= What is needed =
All entries that follow are to be written out verbatim.

= Record excerpts =
────
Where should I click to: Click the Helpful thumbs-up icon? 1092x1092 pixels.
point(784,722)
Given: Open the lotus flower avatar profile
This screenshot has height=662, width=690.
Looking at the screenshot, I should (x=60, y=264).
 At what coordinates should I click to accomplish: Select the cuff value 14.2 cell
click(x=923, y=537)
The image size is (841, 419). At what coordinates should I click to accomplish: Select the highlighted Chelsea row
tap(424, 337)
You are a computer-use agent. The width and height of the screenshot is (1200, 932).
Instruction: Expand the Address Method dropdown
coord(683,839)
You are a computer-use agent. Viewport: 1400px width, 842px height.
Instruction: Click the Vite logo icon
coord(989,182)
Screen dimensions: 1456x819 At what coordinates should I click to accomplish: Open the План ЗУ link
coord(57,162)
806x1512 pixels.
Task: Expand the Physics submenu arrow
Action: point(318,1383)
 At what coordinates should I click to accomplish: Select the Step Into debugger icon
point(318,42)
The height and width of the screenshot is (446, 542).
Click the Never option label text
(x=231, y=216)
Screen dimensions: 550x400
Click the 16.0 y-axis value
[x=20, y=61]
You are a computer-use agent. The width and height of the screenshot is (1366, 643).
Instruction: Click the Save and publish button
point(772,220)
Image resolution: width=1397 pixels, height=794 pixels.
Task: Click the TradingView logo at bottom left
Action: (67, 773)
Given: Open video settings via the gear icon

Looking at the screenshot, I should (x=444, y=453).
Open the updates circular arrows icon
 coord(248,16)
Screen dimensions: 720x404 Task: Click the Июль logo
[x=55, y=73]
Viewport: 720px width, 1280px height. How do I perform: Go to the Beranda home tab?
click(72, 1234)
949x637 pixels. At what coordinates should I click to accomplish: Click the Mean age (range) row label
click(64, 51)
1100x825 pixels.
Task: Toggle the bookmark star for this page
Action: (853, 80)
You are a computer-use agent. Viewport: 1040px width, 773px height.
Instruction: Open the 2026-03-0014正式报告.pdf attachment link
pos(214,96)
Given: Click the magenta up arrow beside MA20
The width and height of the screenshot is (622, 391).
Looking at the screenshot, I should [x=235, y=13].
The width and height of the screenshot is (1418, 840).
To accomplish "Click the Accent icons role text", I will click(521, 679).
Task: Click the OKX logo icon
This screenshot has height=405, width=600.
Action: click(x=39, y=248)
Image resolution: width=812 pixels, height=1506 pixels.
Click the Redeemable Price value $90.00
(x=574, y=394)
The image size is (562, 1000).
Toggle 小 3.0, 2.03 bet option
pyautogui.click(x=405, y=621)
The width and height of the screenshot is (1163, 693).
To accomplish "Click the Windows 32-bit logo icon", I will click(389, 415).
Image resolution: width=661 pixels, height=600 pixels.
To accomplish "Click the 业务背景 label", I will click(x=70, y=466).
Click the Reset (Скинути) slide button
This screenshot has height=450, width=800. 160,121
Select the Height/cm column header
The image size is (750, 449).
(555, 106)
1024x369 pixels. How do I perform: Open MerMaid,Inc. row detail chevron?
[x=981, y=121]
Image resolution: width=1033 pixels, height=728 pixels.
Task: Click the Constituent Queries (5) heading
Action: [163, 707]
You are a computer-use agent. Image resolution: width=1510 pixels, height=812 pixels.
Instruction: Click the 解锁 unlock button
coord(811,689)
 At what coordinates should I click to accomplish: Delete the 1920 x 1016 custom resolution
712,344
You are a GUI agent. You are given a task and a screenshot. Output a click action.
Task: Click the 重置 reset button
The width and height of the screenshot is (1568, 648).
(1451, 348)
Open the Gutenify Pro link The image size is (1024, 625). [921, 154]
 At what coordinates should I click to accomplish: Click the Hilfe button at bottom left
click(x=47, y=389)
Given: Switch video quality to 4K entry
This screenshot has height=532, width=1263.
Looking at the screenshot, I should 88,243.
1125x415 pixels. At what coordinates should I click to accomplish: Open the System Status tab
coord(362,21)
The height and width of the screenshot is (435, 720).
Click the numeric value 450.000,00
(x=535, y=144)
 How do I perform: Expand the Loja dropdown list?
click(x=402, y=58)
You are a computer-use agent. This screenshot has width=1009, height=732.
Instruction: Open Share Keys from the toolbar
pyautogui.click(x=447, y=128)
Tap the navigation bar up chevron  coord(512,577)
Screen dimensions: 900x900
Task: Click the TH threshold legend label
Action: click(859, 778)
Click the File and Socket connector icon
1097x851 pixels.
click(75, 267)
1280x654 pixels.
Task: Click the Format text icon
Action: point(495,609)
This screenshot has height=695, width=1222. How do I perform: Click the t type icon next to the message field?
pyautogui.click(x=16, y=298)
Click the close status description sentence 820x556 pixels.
────
= Response box =
Where should I click to: Click the Helpful thumbs-up icon? 1092x1092 pixels.
point(784,722)
Given: Open the lotus flower avatar profile
This screenshot has height=662, width=690.
Looking at the screenshot, I should (x=60, y=264).
 At what coordinates should I click to accomplish: Select the cuff value 14.2 cell
click(x=923, y=537)
The image size is (841, 419). At what coordinates should I click to accomplish: Select the highlighted Chelsea row
tap(424, 337)
You are a computer-use agent. The width and height of the screenshot is (1200, 932).
Instruction: Expand the Address Method dropdown
coord(683,839)
You are a computer-use agent. Viewport: 1400px width, 842px height.
Instruction: Click the Vite logo icon
coord(989,182)
Screen dimensions: 1456x819 At what coordinates should I click to accomplish: Open the План ЗУ link
coord(57,162)
806x1512 pixels.
Task: Expand the Physics submenu arrow
Action: point(318,1383)
 At what coordinates should I click to accomplish: Select the Step Into debugger icon
point(318,42)
The height and width of the screenshot is (446, 542).
Click the Never option label text
(x=231, y=216)
Screen dimensions: 550x400
Click the 16.0 y-axis value
[x=20, y=61]
You are a computer-use agent. The width and height of the screenshot is (1366, 643).
Instruction: Click the Save and publish button
point(772,220)
Image resolution: width=1397 pixels, height=794 pixels.
Task: Click the TradingView logo at bottom left
Action: (67, 773)
Given: Open video settings via the gear icon

Looking at the screenshot, I should (x=444, y=453).
Open the updates circular arrows icon
 coord(248,16)
Screen dimensions: 720x404 Task: Click the Июль logo
[x=55, y=73]
Viewport: 720px width, 1280px height. How do I perform: Go to the Beranda home tab?
click(72, 1234)
949x637 pixels. At what coordinates should I click to accomplish: Click the Mean age (range) row label
click(64, 51)
1100x825 pixels.
Task: Toggle the bookmark star for this page
Action: (853, 80)
You are a computer-use agent. Viewport: 1040px width, 773px height.
Instruction: Open the 2026-03-0014正式报告.pdf attachment link
pos(214,96)
Given: Click the magenta up arrow beside MA20
The width and height of the screenshot is (622, 391).
Looking at the screenshot, I should [x=235, y=13].
The width and height of the screenshot is (1418, 840).
To accomplish "Click the Accent icons role text", I will click(521, 679).
Task: Click the OKX logo icon
This screenshot has height=405, width=600.
Action: click(x=39, y=248)
Image resolution: width=812 pixels, height=1506 pixels.
Click the Redeemable Price value $90.00
(x=574, y=394)
The image size is (562, 1000).
Toggle 小 3.0, 2.03 bet option
pyautogui.click(x=405, y=621)
The width and height of the screenshot is (1163, 693).
To accomplish "Click the Windows 32-bit logo icon", I will click(389, 415).
Image resolution: width=661 pixels, height=600 pixels.
To accomplish "Click the 业务背景 label", I will click(x=70, y=466).
Click the Reset (Скинути) slide button
This screenshot has height=450, width=800. 160,121
Select the Height/cm column header
The image size is (750, 449).
(555, 106)
1024x369 pixels. How do I perform: Open MerMaid,Inc. row detail chevron?
[x=981, y=121]
Image resolution: width=1033 pixels, height=728 pixels.
Task: Click the Constituent Queries (5) heading
Action: [163, 707]
You are a computer-use agent. Image resolution: width=1510 pixels, height=812 pixels.
Instruction: Click the 解锁 unlock button
coord(811,689)
 At what coordinates should I click to accomplish: Delete the 1920 x 1016 custom resolution
712,344
You are a GUI agent. You are given a task and a screenshot. Output a click action.
Task: Click the 重置 reset button
The width and height of the screenshot is (1568, 648).
(1451, 348)
Open the Gutenify Pro link The image size is (1024, 625). [921, 154]
 At what coordinates should I click to accomplish: Click the Hilfe button at bottom left
click(x=47, y=389)
Given: Switch video quality to 4K entry
This screenshot has height=532, width=1263.
Looking at the screenshot, I should 88,243.
1125x415 pixels. At what coordinates should I click to accomplish: Open the System Status tab
coord(362,21)
The height and width of the screenshot is (435, 720).
Click the numeric value 450.000,00
(x=535, y=144)
 How do I perform: Expand the Loja dropdown list?
click(x=402, y=58)
You are a computer-use agent. This screenshot has width=1009, height=732.
Instruction: Open Share Keys from the toolbar
pyautogui.click(x=447, y=128)
Tap the navigation bar up chevron  coord(512,577)
Screen dimensions: 900x900
Task: Click the TH threshold legend label
Action: click(859, 778)
Click the File and Socket connector icon
1097x851 pixels.
click(75, 267)
1280x654 pixels.
Task: Click the Format text icon
Action: point(495,609)
This screenshot has height=695, width=1222. How do I perform: Click the t type icon next to the message field?
pyautogui.click(x=16, y=298)
Click the close status description sentence 820x556 pixels.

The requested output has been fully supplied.